** Opening Provided data block **

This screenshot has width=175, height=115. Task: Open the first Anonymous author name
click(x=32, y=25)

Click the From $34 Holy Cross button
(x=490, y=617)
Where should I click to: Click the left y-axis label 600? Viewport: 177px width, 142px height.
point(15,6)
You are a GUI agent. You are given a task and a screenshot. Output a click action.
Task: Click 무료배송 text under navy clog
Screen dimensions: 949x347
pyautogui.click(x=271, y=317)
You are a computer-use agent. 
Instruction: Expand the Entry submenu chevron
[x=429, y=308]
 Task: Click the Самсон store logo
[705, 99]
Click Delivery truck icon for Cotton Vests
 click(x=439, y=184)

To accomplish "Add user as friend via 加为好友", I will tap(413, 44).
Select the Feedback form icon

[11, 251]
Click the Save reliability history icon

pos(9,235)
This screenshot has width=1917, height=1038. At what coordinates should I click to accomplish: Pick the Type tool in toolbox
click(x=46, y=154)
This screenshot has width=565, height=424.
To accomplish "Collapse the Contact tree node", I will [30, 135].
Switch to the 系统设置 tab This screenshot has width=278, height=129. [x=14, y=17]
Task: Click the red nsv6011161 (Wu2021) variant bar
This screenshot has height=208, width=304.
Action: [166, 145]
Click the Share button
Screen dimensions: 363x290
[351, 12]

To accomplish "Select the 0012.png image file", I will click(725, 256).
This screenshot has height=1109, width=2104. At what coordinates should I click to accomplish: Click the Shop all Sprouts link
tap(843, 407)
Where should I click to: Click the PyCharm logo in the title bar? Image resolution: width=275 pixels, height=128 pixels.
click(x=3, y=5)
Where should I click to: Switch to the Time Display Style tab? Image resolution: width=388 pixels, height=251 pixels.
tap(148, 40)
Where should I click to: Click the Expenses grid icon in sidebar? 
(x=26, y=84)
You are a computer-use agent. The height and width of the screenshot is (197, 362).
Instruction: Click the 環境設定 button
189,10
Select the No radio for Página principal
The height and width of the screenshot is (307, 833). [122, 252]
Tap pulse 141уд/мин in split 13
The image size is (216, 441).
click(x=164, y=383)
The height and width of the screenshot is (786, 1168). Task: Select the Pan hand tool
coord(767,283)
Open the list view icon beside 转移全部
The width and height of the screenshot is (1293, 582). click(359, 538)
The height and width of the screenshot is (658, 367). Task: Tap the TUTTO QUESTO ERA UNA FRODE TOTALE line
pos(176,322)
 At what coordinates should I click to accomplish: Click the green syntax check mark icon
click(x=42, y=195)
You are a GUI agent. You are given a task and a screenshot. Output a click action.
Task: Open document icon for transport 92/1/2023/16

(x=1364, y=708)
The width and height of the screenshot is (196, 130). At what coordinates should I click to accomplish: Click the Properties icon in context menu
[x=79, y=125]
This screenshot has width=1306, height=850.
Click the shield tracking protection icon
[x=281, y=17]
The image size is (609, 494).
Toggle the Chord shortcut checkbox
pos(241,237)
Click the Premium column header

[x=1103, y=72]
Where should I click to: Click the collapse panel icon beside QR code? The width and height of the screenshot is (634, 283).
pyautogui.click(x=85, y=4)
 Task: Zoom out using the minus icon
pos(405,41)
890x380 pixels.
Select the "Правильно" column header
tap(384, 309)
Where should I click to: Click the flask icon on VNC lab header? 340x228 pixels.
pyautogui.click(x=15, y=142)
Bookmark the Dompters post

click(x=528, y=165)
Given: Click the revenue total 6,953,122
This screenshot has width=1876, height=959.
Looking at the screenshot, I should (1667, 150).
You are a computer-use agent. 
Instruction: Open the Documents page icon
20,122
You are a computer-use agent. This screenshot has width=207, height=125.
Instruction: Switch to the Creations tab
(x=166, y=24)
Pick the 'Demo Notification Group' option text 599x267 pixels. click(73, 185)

** Closing Provided data block **

▸ **Task directions**:
Where a line in the listing above includes the string "computer", copy that line.

▸ **Task response**:
You are a computer-use agent. 
You are a computer-use agent. The height and width of the screenshot is (197, 362).
You are a computer-use agent. 
You are a computer-use agent. This screenshot has width=207, height=125.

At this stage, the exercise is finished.